(Beginning of Material for this task)

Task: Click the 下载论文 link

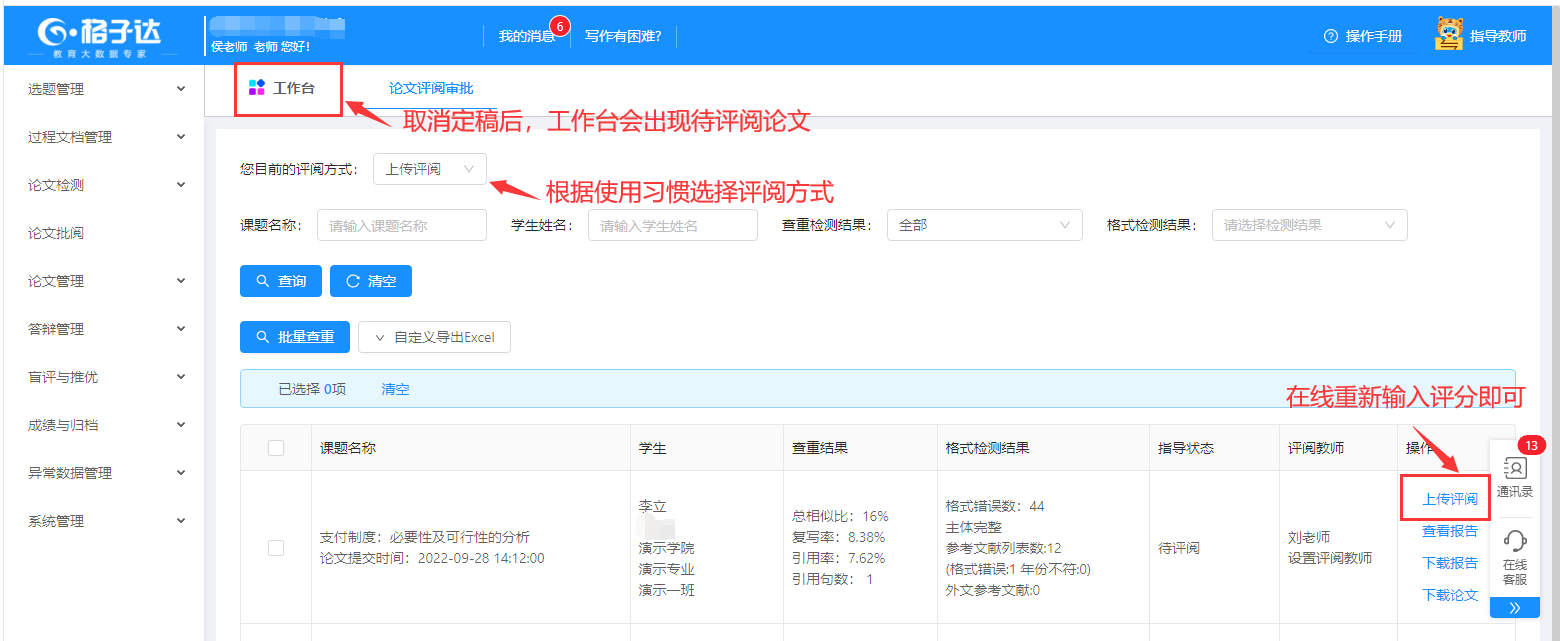Action: coord(1449,595)
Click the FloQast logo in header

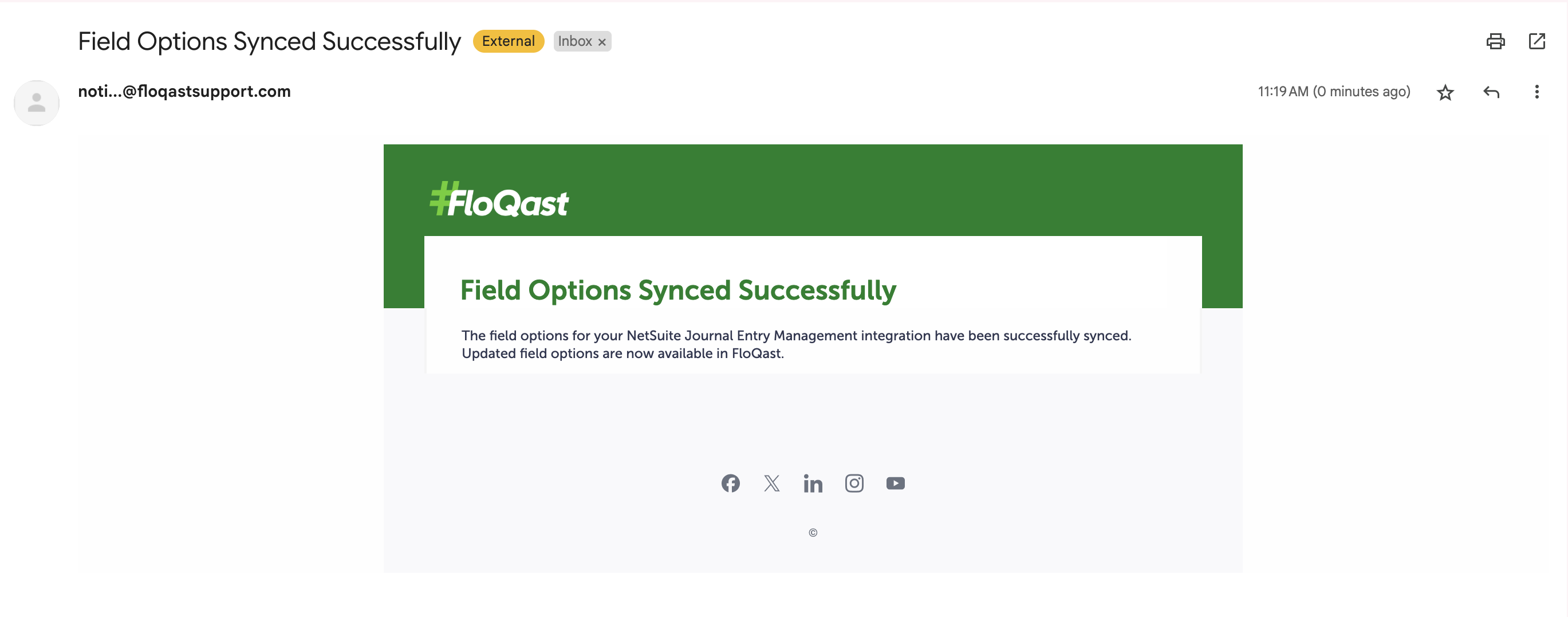499,200
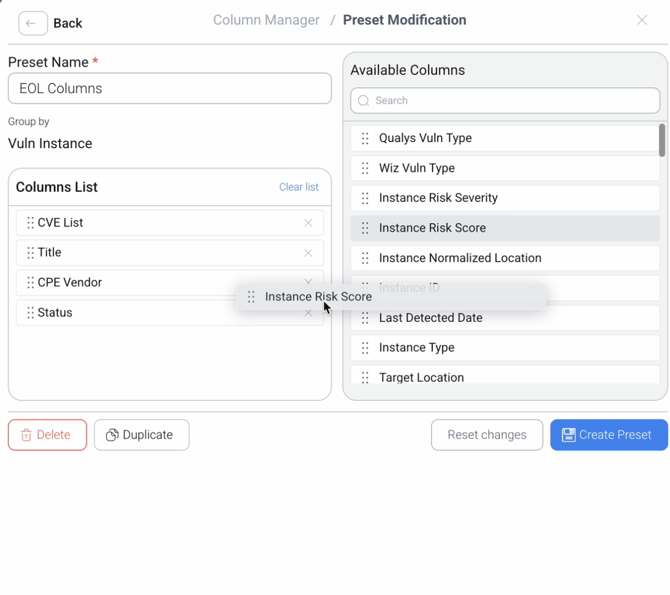670x595 pixels.
Task: Grab drag handle of Status column
Action: coord(31,313)
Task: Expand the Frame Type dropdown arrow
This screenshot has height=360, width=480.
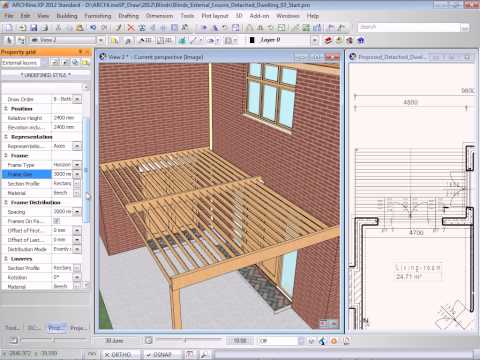Action: pyautogui.click(x=77, y=165)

(End of Material for this task)

# Activity:
Copy the lines of the records, beginning where the line containing "Click the FloQast logo in header" appears and continuing through the final line, exactly and with no pictures.

# Result of this exercise:
Click the FloQast logo in header

499,200
670x595 pixels.
Task: Grab drag handle of Status column
Action: coord(31,313)
Task: Expand the Frame Type dropdown arrow
This screenshot has height=360, width=480.
Action: pyautogui.click(x=77, y=165)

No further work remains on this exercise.